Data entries
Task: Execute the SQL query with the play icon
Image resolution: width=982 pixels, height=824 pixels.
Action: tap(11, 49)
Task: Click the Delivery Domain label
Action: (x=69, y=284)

What to produce: Extract every record and return it verbatim.

Exercise answer:
Task: Execute the SQL query with the play icon
Image resolution: width=982 pixels, height=824 pixels.
Action: tap(11, 49)
Task: Click the Delivery Domain label
Action: (x=69, y=284)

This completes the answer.